’QUAKE FORECASTS
Under Some Criticism BY A DANNEVIRKE AUTHORITY “INADVISABLE CREATE SCARES’’ (Per Press Association) DANNEVIRKE, This Day. Asked to comment on a recent cable as to an earthquake, Dr. Lyndon Bastings, a Dannevirke authority on seismology’, remarked that there were so many earthquakes every day that a general prediction had a 99 per cent, chance of being proved correct. Earthquakes throughout the world last year numbered several thousands. It was noticeable,, said Dr. Bastings that Mr. Greenspan does not predict the intensity of earthquakes. So far as may be gathered from the cabled message minor shocks were frequent almost everywhere, and to say merely that a,n earthquake would occur in a certain place on a certain date was a prediction that had quite as much chance of being true as of being false.

== Raw data ==
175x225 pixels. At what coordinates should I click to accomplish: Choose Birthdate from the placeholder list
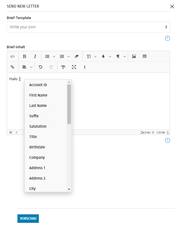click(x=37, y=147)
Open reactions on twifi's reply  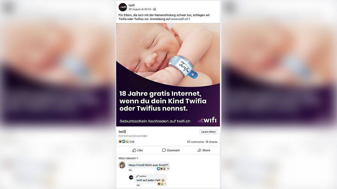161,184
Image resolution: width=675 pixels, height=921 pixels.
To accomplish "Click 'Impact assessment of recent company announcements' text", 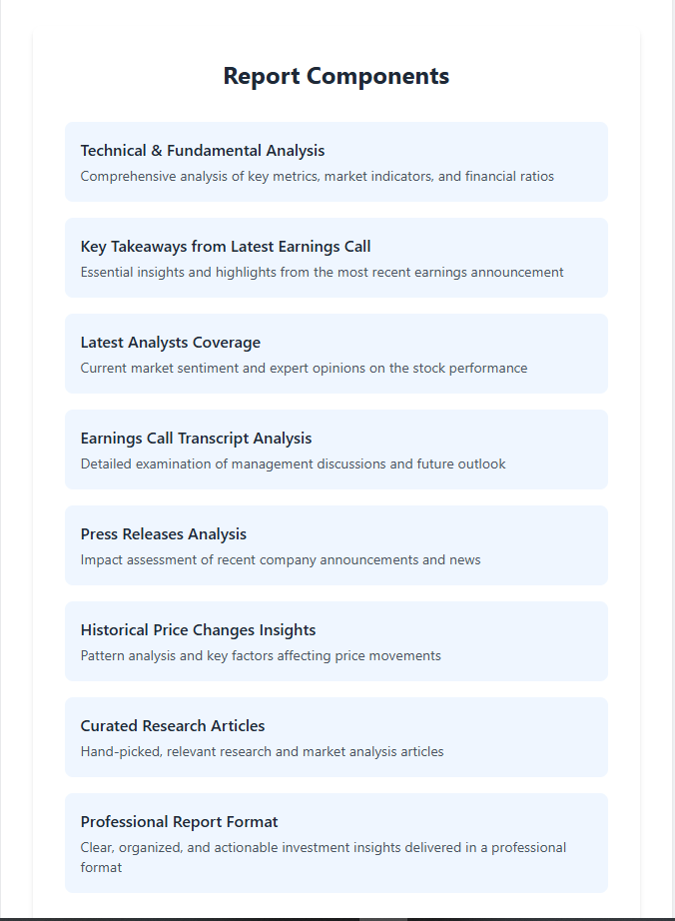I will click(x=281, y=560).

---

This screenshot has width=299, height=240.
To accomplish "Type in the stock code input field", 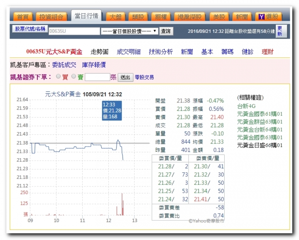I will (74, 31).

== Stated exercise ==
Write a continuation of the newspaper article on earthquake forecasts, starting after its last sentence.

== Result ==
Referring to Mr. Greenspan’s method of forecasting, Dr. Bastings said it was probable that the position of the sun, moon and other planets, did at times exercise an influence upon the time of the occurrence of an earthquake, but there were so many other factors, the most of which at present were unknown, that the chances of a reliable prediction solely bn the basis stated were extremely improbable. Mr. Greenspan was unknown in the scientific world. Some time ago a number of predictions on a similar basis had been made by two New Zealanders, said Dr. Bastings. Mr. Ds Montauk, of Wellington, had published in an American seismological journal a rejoinder showing that most of the predictions were very inaccurate in both time and place. The men had missed more than they had predicted, which illustrated the futility of predicting an occasional earthquake. Dr. Bastings said it was inadvisable to create scares by publishing in the popular press earthquake forecasts based on evidence that certainly had not been accepted by the scientific world.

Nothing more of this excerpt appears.